English audio engineer (1914–1964)

Marie Louise Killick (in some sources Maria, 1914–1964; née Benson) was an English audio engineer who patented the truncated-tip sapphire stylus in 1945 for playing gramophone records. The tradename of her invention was Sapphox.

== Early life ==
Killick's father, John, was an engineer. He trained her in precision engineering as a young girl. Killick studied sound recording in Antwerp.

== Inventions ==
During World War II, she worked for the army making sound equipment (steel cutters for master recordings on wax discs). She borrowed £300 from a bank to start a business producing more and was awarded a contract with the War Office. She made cutters for recordings on the battlefields and designed a portable recorder for them to use.

At the time, recordings were played with steel needles that could destroy the record. Killick invented a stylus using a sapphire or diamond gemstone. Her stylus had better sound quality and did not damage the record because it would ride the sides of the record groove, not the bottom. She filed her patent application on 25 October 1945 and was granted a full Letters Patent, No. 603,606 on 18 June 1948.

Her stylus was marketed under the name Sapphox and was manufactured in London.

Decca offered her £750,000 for her rights to the patent but she refused. Killick invented a machine which produced 10,000 units a week. In 1945, she filed a patent for her Sapphire Lapping Machine.

In 1949 Marie received a letter from Circuits Management Association Ltd praising the outstanding sound quality of Sapphox. The management placed Sapphox in their Odeon cinema in Leicester Square in London and, during the six month run of the film Hamlet, they used Sapphox on the two sets of records played during the interval of the film. The quality of the sound was such they were going to use Sapphox in all their cinemas as new installations were made.

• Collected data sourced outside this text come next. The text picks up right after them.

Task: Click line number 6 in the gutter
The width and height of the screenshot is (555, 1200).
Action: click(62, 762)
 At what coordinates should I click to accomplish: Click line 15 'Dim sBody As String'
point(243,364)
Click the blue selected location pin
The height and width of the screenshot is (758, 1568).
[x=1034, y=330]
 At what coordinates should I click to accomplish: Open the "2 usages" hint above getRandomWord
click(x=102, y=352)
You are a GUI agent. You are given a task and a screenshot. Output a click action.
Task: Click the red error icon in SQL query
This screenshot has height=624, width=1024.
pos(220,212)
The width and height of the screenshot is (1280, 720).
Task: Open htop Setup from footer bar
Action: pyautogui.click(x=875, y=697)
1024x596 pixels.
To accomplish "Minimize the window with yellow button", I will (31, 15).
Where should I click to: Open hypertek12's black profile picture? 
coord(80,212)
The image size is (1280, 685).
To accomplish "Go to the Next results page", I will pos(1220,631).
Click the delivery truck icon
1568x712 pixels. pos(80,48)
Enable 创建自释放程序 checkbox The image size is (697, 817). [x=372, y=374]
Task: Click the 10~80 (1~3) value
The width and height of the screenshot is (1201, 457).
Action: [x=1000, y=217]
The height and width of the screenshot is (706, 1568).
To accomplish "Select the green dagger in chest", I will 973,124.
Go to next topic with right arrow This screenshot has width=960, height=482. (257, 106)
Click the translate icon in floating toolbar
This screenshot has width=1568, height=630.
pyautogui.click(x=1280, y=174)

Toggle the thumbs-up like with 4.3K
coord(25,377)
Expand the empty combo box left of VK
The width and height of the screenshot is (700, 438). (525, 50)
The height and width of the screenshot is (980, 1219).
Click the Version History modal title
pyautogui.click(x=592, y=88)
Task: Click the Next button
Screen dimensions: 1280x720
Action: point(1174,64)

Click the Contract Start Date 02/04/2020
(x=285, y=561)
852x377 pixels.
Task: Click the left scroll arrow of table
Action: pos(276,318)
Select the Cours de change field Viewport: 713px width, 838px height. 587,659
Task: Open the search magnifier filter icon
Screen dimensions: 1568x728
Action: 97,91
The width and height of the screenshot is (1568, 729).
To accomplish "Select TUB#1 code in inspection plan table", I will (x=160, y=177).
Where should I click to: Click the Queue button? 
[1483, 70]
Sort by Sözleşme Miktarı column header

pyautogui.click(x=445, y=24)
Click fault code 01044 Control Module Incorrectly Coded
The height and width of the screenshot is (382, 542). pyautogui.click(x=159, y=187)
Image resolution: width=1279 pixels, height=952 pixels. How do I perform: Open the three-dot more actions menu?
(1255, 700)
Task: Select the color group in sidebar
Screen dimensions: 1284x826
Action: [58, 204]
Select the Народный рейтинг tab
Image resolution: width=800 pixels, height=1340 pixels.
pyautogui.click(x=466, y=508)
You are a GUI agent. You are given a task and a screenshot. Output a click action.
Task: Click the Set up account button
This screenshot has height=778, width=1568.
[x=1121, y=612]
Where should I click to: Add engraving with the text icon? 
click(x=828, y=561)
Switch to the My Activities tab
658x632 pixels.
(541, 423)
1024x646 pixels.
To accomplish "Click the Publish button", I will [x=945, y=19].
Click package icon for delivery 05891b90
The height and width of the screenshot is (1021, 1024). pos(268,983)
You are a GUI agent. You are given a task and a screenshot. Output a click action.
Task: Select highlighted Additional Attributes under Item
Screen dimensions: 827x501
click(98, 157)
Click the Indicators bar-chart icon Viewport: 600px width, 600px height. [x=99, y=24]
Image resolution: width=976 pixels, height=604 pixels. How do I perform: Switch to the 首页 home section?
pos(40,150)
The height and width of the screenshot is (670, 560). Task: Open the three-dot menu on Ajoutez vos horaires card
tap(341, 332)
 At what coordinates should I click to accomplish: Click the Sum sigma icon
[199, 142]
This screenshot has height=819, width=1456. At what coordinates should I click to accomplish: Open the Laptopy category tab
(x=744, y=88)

The business was doing so well she had a private secretary, large house and a governess for her children but three years later she went out of business.

== Patent infringement ==
In 1953, Killian was involved with a lawsuit against Pye Ltd. (Killick v Pye Ltd) for their infringement of her patent. They had created a style called the Universal Stylus, an infringement on her Letters Patent. Killick won the suit in the High Court of Justice 1957. Pye Radio appealed but the judgement of the lower court, that they had infringed, was upheld in 1958. However, her bankruptcy in the following year prevented her from profiting from the outcome which could have been in the millions.

She died in Guildford, Surrey, England, at age 49, with no money and homeless.

== Personal life ==
Marie had four children. Her daughter, Cynthia, has written a book about her mother's experience, including how she was kidnapped and forced to live in a builder's yard with her children as a result of tactics used to try to scare her from continuing her legal fight against Pye.